[Stored data]
──────────

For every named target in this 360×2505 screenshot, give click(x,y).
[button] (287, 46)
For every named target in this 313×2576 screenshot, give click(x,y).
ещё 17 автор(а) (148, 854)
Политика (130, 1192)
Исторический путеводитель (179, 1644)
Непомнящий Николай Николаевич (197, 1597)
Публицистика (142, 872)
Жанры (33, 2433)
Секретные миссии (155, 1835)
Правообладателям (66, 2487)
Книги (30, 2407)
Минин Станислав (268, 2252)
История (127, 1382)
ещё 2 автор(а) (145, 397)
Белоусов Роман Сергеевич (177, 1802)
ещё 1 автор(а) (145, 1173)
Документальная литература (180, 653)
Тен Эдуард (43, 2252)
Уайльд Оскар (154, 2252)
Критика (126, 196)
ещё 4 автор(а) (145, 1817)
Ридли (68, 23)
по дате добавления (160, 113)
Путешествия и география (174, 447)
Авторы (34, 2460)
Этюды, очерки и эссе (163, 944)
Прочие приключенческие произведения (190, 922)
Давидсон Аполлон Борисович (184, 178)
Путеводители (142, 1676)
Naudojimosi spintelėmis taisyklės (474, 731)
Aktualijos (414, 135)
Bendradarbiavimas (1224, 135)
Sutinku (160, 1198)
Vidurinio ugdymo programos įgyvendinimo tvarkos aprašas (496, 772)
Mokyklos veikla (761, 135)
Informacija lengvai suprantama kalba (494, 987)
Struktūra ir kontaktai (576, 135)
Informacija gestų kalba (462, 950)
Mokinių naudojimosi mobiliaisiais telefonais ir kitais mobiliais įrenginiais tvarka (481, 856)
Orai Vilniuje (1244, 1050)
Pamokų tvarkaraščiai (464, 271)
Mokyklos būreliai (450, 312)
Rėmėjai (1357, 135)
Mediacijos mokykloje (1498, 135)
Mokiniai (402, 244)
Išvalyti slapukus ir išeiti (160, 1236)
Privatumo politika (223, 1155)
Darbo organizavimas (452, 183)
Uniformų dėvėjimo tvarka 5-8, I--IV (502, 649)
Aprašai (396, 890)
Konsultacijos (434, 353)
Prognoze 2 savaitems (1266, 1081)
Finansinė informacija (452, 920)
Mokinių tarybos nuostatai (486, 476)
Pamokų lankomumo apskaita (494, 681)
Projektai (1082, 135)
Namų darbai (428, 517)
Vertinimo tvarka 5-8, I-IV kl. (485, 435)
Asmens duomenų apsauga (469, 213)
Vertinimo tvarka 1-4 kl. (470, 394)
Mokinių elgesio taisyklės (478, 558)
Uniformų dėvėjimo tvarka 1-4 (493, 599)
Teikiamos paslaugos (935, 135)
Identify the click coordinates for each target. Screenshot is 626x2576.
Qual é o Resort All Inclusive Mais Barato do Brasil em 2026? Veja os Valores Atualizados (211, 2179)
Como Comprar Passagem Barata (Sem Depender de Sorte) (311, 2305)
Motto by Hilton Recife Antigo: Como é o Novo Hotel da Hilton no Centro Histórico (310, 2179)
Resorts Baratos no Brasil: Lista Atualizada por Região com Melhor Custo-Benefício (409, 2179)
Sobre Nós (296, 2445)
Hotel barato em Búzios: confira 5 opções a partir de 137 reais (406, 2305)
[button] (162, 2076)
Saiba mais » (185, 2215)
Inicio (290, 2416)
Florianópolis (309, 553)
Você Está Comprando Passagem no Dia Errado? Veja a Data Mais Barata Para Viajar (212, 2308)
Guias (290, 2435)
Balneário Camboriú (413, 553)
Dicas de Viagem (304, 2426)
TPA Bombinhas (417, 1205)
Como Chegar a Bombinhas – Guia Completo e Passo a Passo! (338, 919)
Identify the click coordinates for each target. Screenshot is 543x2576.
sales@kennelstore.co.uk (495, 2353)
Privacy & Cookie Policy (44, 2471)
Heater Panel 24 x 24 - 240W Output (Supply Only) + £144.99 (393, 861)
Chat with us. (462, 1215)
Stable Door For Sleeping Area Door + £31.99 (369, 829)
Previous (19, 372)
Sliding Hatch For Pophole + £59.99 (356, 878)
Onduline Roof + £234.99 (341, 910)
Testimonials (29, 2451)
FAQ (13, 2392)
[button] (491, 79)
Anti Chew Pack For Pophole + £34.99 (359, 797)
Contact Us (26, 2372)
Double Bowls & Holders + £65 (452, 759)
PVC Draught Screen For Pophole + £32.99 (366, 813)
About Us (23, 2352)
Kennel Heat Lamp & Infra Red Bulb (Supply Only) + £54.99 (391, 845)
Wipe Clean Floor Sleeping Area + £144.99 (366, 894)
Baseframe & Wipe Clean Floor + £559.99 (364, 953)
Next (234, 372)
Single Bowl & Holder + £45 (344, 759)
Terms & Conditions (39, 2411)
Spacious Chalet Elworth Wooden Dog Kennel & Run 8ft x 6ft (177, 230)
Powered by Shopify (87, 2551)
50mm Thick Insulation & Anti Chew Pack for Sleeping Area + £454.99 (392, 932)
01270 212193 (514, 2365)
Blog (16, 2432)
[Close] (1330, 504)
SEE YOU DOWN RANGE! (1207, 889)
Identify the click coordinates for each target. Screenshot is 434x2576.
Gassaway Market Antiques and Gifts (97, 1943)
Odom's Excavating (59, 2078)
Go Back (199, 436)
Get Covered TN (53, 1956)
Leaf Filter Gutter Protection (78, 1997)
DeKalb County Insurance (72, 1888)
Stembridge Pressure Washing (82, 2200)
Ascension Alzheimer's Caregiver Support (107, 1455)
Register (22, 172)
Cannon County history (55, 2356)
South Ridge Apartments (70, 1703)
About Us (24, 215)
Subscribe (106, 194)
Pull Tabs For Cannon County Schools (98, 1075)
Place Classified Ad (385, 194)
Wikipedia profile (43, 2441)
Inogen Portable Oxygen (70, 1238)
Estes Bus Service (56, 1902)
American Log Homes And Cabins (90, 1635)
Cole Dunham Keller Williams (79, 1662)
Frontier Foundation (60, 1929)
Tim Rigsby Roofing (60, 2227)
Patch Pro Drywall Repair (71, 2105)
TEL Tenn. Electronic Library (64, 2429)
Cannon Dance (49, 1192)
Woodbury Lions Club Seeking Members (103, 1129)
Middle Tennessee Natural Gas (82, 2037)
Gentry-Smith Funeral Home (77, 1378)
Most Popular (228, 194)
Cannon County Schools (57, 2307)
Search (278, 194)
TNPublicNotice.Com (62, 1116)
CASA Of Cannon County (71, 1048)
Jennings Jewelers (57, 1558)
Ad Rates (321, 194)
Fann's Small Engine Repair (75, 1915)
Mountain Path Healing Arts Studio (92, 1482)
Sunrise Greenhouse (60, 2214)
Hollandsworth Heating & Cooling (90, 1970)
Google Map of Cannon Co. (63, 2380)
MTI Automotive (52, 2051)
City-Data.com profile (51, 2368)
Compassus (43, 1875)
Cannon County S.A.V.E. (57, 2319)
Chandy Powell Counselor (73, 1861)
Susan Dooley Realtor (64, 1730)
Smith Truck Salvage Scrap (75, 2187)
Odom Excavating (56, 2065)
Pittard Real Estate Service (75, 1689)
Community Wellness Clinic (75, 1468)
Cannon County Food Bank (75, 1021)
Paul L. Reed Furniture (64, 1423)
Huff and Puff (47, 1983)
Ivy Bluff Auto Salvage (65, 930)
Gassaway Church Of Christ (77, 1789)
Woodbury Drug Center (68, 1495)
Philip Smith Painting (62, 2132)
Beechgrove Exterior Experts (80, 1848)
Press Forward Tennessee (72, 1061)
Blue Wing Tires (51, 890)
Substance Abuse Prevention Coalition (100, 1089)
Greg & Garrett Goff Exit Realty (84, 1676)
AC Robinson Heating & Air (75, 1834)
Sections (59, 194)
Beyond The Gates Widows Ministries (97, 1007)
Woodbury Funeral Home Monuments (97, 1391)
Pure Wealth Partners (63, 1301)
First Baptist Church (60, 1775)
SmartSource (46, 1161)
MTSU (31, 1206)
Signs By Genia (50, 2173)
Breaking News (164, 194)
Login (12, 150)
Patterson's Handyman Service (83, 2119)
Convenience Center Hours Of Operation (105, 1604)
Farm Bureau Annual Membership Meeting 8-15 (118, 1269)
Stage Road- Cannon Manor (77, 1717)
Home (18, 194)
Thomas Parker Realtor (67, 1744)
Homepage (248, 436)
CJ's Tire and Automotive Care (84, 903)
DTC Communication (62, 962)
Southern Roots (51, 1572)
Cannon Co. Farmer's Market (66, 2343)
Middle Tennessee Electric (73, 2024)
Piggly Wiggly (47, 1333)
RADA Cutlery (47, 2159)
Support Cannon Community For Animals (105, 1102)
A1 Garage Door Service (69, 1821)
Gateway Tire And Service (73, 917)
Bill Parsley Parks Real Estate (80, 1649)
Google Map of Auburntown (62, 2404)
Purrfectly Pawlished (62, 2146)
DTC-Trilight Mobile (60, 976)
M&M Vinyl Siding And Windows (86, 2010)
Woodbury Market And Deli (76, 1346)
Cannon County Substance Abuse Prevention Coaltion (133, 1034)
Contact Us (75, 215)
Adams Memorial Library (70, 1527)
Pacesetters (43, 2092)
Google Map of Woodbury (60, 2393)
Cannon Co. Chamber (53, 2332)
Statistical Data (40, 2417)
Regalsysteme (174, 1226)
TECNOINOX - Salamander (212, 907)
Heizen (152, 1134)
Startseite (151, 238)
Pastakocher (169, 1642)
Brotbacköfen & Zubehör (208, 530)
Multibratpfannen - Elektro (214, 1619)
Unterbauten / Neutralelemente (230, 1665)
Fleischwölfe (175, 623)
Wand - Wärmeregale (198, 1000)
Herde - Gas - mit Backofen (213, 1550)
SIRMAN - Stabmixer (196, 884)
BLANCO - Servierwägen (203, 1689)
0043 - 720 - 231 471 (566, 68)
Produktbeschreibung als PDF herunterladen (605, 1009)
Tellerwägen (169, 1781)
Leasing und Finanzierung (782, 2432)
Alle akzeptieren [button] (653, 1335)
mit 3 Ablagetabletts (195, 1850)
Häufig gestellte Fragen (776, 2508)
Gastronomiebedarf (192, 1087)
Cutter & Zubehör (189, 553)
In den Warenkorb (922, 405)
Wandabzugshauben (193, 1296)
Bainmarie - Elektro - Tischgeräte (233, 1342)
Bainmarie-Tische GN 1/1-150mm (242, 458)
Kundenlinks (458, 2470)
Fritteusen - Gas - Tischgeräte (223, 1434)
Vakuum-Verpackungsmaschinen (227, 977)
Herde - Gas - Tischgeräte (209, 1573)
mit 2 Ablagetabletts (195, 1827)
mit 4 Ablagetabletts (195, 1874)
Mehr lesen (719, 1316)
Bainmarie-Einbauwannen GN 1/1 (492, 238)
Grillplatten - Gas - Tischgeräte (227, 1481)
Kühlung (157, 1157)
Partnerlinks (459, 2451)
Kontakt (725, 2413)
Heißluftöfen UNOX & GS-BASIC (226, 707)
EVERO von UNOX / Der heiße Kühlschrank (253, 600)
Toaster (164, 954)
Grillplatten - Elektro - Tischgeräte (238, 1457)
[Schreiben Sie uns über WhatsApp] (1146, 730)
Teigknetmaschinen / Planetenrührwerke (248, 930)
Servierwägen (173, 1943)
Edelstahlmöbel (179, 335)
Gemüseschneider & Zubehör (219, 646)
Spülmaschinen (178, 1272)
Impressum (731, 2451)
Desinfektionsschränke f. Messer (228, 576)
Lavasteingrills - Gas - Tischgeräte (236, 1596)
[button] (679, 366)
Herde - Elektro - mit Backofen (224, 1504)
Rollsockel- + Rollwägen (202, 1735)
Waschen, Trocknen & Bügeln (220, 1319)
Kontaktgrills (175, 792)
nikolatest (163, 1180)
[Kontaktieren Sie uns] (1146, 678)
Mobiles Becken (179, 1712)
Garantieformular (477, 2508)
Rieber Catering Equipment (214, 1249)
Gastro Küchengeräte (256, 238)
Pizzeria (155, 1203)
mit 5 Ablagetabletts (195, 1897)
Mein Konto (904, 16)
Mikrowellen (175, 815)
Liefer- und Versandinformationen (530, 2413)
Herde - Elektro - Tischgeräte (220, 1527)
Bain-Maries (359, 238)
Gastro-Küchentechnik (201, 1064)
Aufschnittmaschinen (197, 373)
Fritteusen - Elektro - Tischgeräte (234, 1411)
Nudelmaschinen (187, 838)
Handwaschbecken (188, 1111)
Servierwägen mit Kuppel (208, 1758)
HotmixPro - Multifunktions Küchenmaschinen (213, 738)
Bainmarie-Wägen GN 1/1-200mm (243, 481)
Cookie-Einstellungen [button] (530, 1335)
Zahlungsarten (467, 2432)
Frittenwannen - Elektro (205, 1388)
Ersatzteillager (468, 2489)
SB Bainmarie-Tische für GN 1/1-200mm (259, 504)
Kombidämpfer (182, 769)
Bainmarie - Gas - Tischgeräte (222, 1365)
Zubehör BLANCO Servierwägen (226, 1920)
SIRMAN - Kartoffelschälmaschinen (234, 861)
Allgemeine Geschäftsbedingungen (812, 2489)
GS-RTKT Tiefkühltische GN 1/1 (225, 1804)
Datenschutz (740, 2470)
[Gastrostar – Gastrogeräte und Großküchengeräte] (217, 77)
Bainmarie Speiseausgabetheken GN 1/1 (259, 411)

──────────

* **WHAT NEEDS TO BE DONE**: With the string "Barata" as the key, filter the data above and show the lines that match.

* **OUTPUT OF THE EXERCISE**:
Como Comprar Passagem Barata (Sem Depender de Sorte) (311, 2305)
Você Está Comprando Passagem no Dia Errado? Veja a Data Mais Barata Para Viajar (212, 2308)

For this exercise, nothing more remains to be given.